Last week I stumbled onto a French writing competition.
Perhaps because my last post brought back the fact that the first words I read and wrote were in French, perhaps because a few French readers of my blog have asked me if I had considered writing fiction in French too, I decided to participate to this contest.
Not after an internal dilemma, though.
Can you still write in French? A blog is one thing. A short fiction story is another.
This dilemma triggered memories of another.
My oldest daughter was eleven months old when we left Paris.
Her three American-born younger siblings benefited from her linguistic experience in their own signature way.
Her sister, who is a year younger, drew exclusively from her and was already familiar with English when she started preschool. While her sister had been cautious and waited to speak either French or English until she could master both, she mixed French and English liberally, announcing that she spoke English, French and Franglais.
My youngest daughter adopted yet another tactic: unlike her sisters, she spoke at an early age and switched between French and English with ease that I envied.

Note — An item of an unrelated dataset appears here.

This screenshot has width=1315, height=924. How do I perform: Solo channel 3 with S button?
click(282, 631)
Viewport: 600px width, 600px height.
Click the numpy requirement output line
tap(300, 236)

My son had to endure the constant chatter of his sisters and their many friends. Our bookshelves became his hideout. He and I spent a lot of time together in the car, either dropping the girls off at dance class or picking them up after gymnastics or a piano lesson. We spoke a lot, always in French.

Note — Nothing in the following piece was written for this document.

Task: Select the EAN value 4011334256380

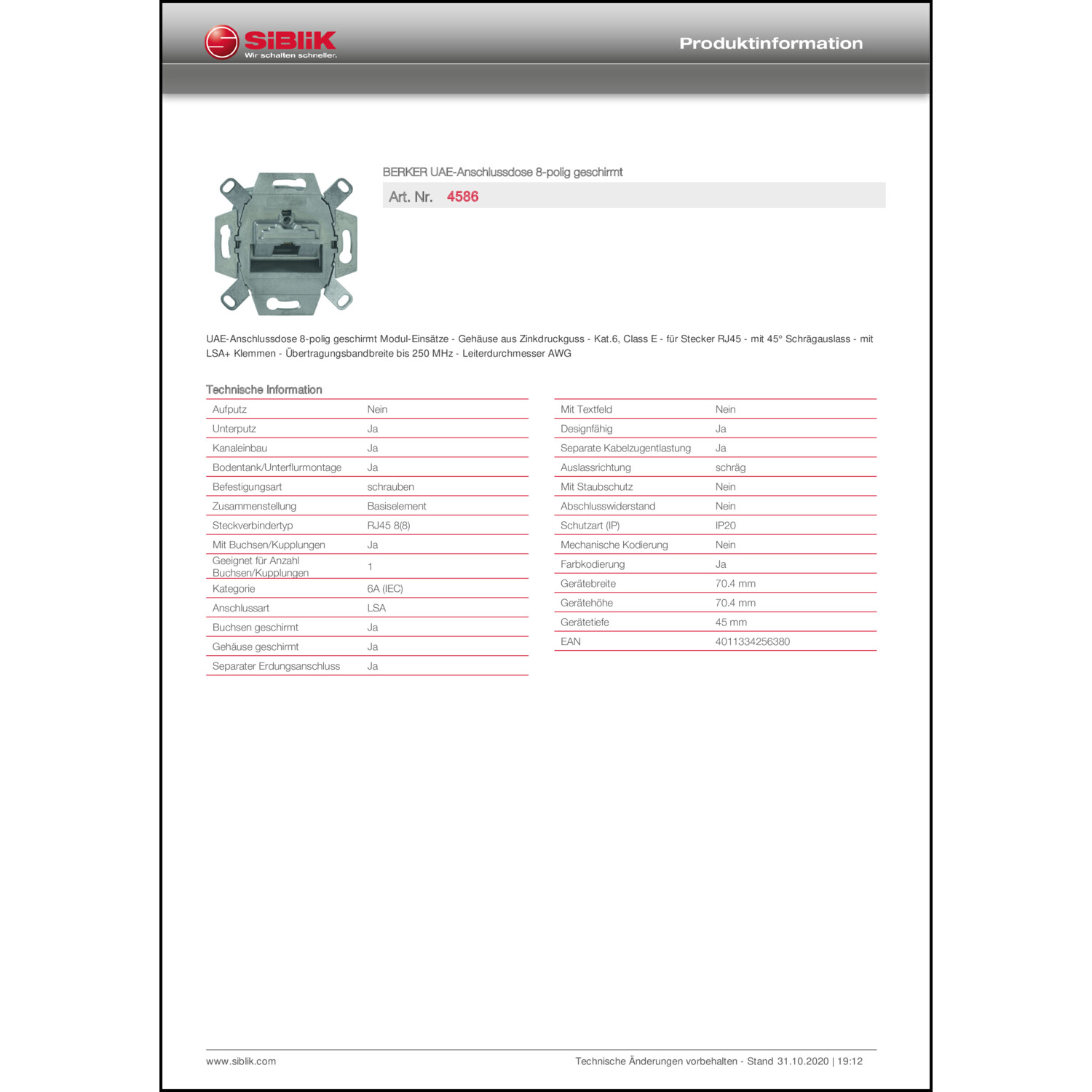Action: [752, 641]
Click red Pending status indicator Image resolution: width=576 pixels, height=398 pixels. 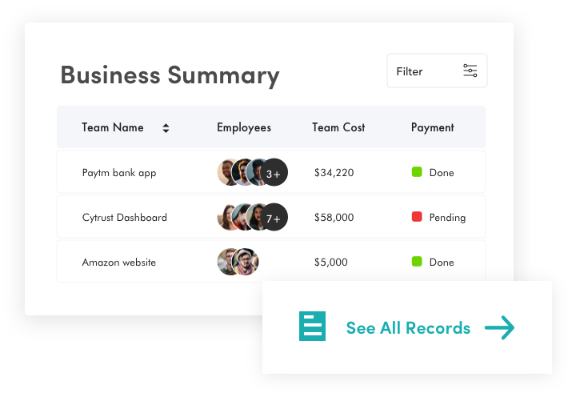(x=417, y=216)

“I’ve never met a croque-mort,” he told me one day. “Have you?”
“What!” I instinctively exclaimed. He was only four years old and I wondered where, of all words, he could have heard the French slang for pallbearer. I searched for his face through the front mirror. “Where did you hear that word?”

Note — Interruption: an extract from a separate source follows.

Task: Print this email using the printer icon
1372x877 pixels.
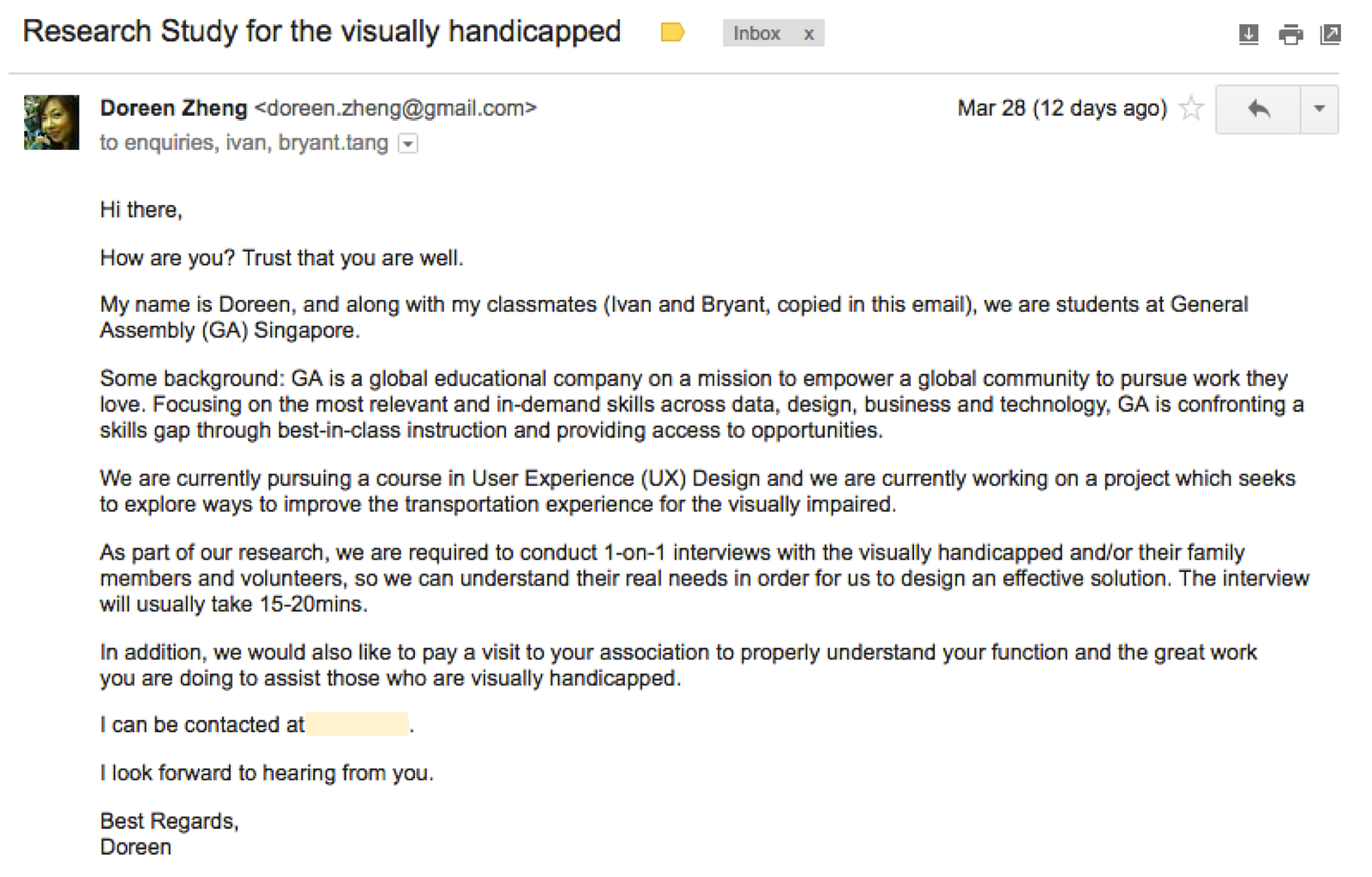Action: click(1291, 34)
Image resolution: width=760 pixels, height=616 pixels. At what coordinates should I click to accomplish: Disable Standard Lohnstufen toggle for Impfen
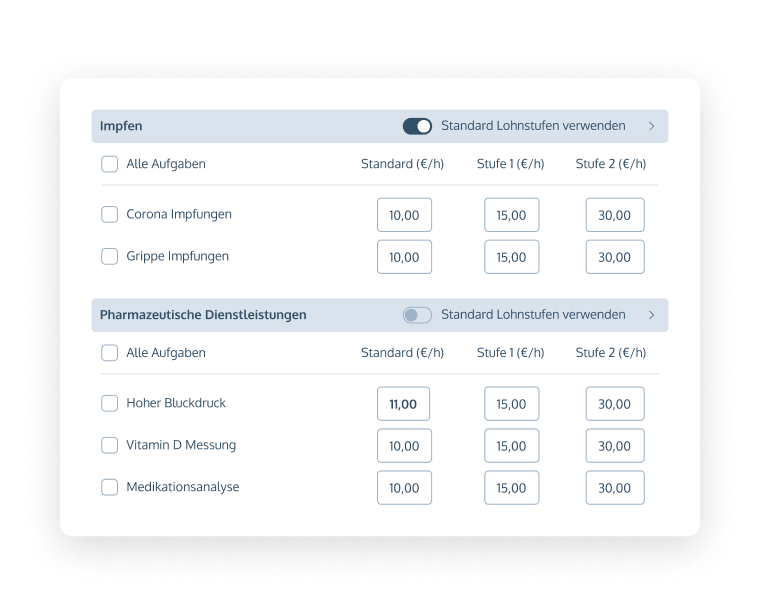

“Lucky Luke,” he answered.
At night I told my husband that our son had found his French comics and taught himself how to read them.
“Good for him,” my husband said.
Due to the cost of shipping, we had been hesitant to pack his bandes dessinées when we left Paris.
You just never know how your child will learn your mother language, I thought that night.
While my son mostly spoke French with me, my daughters, now in school all day, not only spoke English together, but also addressed me in English. When I insisted on having our conversations in French they developed their own language: a strange mix of English and French. Our house was a blend of two languages, none of them perfect.
It can’t last, I often thought.
I imagined a time when only my husband and I would speak French together.
Regularly, I attempted to teach my children the basics of the French grammar.
“It’s funny to have you as a teacher,” said my oldest.
“Yeah,” her sister agreed. “You don’t look like a teacher.”
“I like Maman as a teacher,” my youngest daughter said.
“Can I read Asterix instead?” asked my son.
I asked my father-in-law, a former French high school teacher, for advice. He mailed me several books, including grammar books. Since their grandfather had sent them, the children agreed to meet for French lessons.
Soon they all complained, “It was soooo hard.” My son had the last word when he reached for another French comic book.
In the end, I stopped struggling to teach a language that my children would mostly speak with their dad, their grandparents, and me. The four of them studied French in high school, mostly I know, to make me happy. But they had also seen me writing in English, a language I had mostly learned from scratch in the States. They knew they had an advantage in comparison. They realized that fluency in a language comes from serious studying and assiduous practice. I helped them with their French assignments and in turn never hesitated to ask them for advice when I wrote in English.
More than ever, the house breathed in two languages.
Last week before I started writing in French, I selected the French language option on my computer, so I could write without worrying about the accents, for example. My speller checker did a decent job and caught words I had written in… English. I also searched occasionally for the French equivalent of a word that came instinctively to my mind in English. On the other hand, as soon as I was immersed in the story and knew where I was going, dialogues flew in a liberating way, something that I do more cautiously in English.
Today, I finished the first draft and read the story out loud. I always find this habit helpful when I write in English. If I stumble on a word I might consider another. If I have used a word too many times, I will catch it when I read aloud.
Today as I read my French story the familiar music of my native language brought me lots of emotions. Of course reading in French is effortless for me. The rhythm is natural and very enjoyable.
When I was finished I realized that I had typed the title in English. It made me smile and I changed it to French.
Funny, I thought, it sounded better in English.
This week, as I did for many years while raising my children, I breathed again in two languages.
And you, in which language do you breathe?
Others writers and bloggers live, like me, away from their native land. I’m curious to know how they feel about either writing in the language of their new home or their native language? This one is for the Claires, Kimberlys, Sisyphuses, Uncle Spikes out there… and for anyone I forgot or haven’t met yet.
Do you find your writing better, more evocative, simply different, when you write in the language of your childhood?
Or do you think that after many years abroad you have lost the fluency in your native language?
And if you write in your native language, do you imagine writing in another?